お前を忘れることなどできない。


何もかも忘れてしまえればいいのに、と思わなかったわけでは決してない。それでも、忘れたいとは思わない。お前が確かに存在したことも、おれがお前を愛したことも、お前の夢を叶えてやりたいと不覚にも思ってしまったことも。今おれのなかにあるお前に関するすべてが、お前がいたという証そのものだから。だからもしもお前の夢が叶ったそのときには。


その少年に会ったのは、グランドラインに入ってまだ三つ目の島のことだった。目深に帽子をかぶった深い青色の目をしたガキだった。まだ年の頃は少年と呼称するに相応しいガキで、おそらく14,5といったところであろう。そのガキは「ハートの海賊団か」と尋ねると、「これを船長に渡すよう頼まれた者だ」とただそれだけを名乗ると、小さな紙切れを投げ入れた。いかにもあやしかったが、嵐が来るらしいのでベポさえ帰ればすぐに出港できるようにその準備をするのに手一杯であやしむ暇もなかったというのが本音だ。ただの紙切れだったし、そいつも本当に頼まれただけらしく自分の仕事を終えた途端、踵を返してすぐに町へと帰って行った。投げ入れられた紙切れが落ちたあたりにいたクルーがおれに紙切れを手渡す。


「船長」
「ペンギンか」
「…さっきの者は、」
「なんかの罠だと思うか」
「…いえ、」


特に何の変哲もない紙切れだ。さっきのガキも普通に町にいるようなガキに見えた。このままにしておくわけにもいかず、しかし中身を確かめない以上、ここでペンギンと討論しても埒が明かない。めんどくせえ。


「めんどくせえから見るぞ」


おれの“めんどくせえ”という言葉を聞いたペンギンがため息をついた。しかたねえだろ、めんどくせえんだから。とにらみを利かしてみるもののあまり効果がないらしい、ただペンギンは苦笑するのみだった。いや、こいつのことはどうでもいい。今の問題は、このあやしい紙切れである。さて、見てやるか。と思ったとき。


「キャプテーン!」


そう思ったときとベポが帰ってきたタイミングは同時だった。…いや、今はこんな紙切れよりも出港しなければ嵐が目前に迫っている。


「遅いぞ、ベポ」
「大変なんだ!この島に嵐がくるんだってキャプテン!」
「ああ、知ってる。すぐ船を出すぞ!」
「…アイアイ、キャプテン!」


どこかベポは思案顔であったが、それよりも早いとこ深く潜水しなければ船が流されてしまうので、おれの懸案事項も頭の隅に追いやることにする。





「船長」
「ペンギンか」
「無事潜水しました。上は嵐ですが船は安定しています」
「そうか、よくやった」
「それで、何だったんです?それ」
「…お前、どう思う?」



ハートの海賊団の皆様に忠告申し上げる。ただし、これは警告ではなくあくまで忠告なので、無論貴殿らに遵守する義務はない。貴殿らの判断のもとに結論を下してくれ。

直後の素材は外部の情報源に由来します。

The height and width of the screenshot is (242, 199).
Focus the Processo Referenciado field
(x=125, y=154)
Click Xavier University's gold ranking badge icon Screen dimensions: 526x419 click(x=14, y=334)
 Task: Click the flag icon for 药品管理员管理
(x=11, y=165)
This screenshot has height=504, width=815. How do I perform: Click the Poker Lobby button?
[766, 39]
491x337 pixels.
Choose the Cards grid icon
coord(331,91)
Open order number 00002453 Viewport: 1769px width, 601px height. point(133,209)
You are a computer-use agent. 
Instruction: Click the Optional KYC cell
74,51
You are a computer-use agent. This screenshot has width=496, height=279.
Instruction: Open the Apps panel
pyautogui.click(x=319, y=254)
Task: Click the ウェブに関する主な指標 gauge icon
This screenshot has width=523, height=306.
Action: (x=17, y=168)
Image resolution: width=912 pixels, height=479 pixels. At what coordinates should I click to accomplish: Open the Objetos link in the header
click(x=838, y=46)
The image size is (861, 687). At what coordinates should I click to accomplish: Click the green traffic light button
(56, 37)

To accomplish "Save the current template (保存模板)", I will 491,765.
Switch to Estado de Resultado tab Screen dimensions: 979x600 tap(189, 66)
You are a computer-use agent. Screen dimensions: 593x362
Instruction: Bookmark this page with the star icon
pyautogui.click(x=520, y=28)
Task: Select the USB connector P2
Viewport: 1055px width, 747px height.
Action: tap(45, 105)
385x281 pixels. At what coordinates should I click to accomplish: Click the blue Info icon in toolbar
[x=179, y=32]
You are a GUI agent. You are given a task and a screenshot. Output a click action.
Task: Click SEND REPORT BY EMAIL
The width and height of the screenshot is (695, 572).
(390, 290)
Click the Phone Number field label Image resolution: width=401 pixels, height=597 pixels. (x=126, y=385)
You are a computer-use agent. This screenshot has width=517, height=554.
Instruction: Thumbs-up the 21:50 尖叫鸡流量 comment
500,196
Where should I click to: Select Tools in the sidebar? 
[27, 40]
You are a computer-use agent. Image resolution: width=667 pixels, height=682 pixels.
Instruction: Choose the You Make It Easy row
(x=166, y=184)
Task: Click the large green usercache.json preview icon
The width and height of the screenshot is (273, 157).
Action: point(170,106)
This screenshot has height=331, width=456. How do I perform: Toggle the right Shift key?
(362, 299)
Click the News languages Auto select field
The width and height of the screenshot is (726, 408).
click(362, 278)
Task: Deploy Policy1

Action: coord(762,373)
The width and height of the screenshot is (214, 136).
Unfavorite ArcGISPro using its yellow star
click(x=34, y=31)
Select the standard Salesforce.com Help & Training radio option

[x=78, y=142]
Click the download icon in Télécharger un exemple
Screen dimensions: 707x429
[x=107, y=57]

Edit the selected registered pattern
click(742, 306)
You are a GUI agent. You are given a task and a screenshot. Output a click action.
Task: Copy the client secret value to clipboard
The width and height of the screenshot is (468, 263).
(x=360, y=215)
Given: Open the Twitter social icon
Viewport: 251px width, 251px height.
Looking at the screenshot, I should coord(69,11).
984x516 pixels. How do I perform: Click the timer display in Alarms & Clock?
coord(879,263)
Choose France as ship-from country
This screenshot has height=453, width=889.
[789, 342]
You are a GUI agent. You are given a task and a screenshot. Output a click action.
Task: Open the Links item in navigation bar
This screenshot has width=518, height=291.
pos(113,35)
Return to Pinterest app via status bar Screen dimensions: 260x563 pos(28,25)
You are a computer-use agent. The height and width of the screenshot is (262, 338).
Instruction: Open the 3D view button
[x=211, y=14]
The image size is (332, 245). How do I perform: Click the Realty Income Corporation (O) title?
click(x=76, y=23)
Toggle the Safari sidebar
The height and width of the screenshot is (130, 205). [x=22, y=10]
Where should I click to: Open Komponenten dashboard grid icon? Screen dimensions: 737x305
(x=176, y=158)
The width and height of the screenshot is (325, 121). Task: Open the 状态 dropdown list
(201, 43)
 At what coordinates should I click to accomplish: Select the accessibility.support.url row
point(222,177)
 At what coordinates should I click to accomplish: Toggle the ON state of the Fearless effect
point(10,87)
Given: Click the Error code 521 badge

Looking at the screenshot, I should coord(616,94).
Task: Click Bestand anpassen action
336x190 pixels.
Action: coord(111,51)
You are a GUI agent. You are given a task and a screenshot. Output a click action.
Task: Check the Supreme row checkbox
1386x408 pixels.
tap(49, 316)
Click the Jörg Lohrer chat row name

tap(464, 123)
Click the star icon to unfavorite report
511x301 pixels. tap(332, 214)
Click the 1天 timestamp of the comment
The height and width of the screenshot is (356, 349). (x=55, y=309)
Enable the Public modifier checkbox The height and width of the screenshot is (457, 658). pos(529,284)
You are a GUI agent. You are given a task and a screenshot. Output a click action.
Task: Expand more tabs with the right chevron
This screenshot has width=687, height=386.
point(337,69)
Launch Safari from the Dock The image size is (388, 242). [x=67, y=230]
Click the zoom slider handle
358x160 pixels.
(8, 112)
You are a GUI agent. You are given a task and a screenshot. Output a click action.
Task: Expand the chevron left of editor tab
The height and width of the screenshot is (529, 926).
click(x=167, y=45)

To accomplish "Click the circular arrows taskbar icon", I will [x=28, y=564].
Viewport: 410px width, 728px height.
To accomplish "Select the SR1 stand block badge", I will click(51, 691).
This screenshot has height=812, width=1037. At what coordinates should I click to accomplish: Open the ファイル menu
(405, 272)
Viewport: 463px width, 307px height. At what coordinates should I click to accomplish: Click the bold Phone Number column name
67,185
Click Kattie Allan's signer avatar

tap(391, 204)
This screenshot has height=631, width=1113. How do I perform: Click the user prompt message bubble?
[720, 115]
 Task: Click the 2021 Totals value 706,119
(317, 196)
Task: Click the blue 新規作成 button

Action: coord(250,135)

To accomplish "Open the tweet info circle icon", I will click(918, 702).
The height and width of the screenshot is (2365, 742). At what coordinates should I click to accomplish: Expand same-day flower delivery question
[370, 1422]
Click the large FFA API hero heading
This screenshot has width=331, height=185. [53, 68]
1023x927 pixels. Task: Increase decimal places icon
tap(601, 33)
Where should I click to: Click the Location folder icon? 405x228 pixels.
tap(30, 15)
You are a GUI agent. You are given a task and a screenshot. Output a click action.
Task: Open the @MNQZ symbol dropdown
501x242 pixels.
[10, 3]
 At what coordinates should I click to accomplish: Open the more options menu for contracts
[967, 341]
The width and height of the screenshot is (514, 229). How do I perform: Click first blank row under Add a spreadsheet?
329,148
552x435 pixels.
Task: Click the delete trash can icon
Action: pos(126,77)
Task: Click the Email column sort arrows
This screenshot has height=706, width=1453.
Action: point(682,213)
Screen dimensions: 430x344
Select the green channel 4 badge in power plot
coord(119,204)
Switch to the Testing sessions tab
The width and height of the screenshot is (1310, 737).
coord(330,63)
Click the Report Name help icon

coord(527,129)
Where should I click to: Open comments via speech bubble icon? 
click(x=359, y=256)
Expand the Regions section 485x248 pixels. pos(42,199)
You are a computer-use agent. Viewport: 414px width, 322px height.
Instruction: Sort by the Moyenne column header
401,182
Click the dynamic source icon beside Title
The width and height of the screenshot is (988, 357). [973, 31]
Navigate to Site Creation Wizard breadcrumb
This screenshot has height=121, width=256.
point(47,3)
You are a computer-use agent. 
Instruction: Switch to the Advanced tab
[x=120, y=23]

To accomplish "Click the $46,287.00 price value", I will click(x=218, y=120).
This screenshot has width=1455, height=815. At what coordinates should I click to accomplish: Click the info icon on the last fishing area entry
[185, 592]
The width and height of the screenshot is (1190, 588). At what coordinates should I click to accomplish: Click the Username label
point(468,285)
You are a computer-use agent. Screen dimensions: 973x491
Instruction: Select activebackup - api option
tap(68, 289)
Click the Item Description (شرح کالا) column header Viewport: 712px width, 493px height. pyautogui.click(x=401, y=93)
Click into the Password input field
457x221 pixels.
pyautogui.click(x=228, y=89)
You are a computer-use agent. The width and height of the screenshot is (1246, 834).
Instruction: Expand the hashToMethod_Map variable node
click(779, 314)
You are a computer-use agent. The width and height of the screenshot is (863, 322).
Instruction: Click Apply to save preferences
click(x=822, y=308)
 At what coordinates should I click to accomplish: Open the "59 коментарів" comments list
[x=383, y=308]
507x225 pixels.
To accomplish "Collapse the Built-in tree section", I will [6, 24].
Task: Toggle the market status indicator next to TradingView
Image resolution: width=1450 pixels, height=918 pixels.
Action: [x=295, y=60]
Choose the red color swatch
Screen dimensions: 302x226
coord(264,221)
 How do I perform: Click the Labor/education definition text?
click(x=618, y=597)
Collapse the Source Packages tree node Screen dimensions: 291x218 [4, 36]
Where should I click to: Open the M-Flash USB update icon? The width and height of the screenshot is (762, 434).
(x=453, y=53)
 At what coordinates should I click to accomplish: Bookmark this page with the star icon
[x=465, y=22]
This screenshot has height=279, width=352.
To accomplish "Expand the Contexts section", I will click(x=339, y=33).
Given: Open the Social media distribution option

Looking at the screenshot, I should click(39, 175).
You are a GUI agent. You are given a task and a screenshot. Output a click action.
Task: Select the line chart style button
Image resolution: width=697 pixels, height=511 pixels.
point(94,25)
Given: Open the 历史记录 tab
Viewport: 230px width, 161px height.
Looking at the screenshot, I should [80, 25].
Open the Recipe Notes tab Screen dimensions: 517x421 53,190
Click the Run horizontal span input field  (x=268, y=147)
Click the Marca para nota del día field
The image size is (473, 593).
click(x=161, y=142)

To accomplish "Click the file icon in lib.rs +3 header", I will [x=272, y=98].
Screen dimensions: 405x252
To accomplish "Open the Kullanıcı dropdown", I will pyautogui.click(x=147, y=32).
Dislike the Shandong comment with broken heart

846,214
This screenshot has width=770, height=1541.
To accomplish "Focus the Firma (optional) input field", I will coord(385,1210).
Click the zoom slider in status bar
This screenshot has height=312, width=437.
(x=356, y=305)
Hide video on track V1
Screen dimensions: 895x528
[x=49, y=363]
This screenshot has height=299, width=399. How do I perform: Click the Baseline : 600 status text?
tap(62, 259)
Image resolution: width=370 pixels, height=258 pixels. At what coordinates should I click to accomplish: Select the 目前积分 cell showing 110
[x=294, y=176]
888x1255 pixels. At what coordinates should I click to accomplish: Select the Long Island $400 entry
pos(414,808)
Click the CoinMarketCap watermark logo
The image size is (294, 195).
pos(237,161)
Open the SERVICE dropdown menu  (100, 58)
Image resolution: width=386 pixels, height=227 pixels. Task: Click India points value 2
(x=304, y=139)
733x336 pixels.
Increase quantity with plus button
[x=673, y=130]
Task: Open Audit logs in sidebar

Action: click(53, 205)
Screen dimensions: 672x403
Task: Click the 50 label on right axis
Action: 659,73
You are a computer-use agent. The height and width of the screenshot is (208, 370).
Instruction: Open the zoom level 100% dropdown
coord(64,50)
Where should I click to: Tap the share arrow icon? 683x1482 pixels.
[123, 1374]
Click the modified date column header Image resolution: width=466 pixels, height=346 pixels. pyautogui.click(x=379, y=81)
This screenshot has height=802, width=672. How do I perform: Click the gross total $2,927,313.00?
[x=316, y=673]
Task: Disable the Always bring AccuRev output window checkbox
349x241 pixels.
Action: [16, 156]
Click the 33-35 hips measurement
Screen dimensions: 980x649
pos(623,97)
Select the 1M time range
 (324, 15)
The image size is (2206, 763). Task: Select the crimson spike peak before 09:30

この嵐はおそらく3日続く。そして嵐を逃れておよそ24時間後に次の島に到着されるだろう。その島の名は、“赤と黒の港町レベリルストーク”。表側は貿易と漁業にて港が栄え、裏側ではギャンブルと遊里にて豪奢を極めている。ログがたまるのはかっきり27時間後だ。もし貴殿ら一団がこの島を安全に通り過ぎたいならば、裏町滞在中のシュレディンガー少将には決して近づかないことを忠告として添えておく。猫を連れた優男風の男だが侮らないことだ。もしも彼に遭遇してしまった場合は、貴殿らがこの島をやり過ごせる確率は1/2ということを伝えておく。


くまさんによろしく言っておいてくれると助かるわ。
借りは確かに返しましたよ。



「で、罠だと思うか?」
「とりあえず、おれが言える確かなことは差出人はベポを知っているということですかね」
「…そうだな」
「ベポを呼んできましょうか?」
「そうしてくれ」


一つおれが気になったのは、最後の“助かるわ”と書いてあることだ。タイプライターで書かれていて筆跡などは判断材料にはならないが、おそらく差出人は女であり、ベポに何らかの借りがあるのだろう。偽装さえしてなければ。だが、女だとしてなぜわざわざおれたちに忠告をしたのか。ベポに借りがあるとしてなぜこの少将に近づかないように忠告を?そして、最も気になるのは、


「1/2ねえ」


赤と黒。ギャンブルと遊里の、裏町。少将と、女。おれたちが少将から逃げおおせる確率、ぴったりわずか1/2。なぜそこまで断言できるのか。その意味はどこにある?…おもしれえな。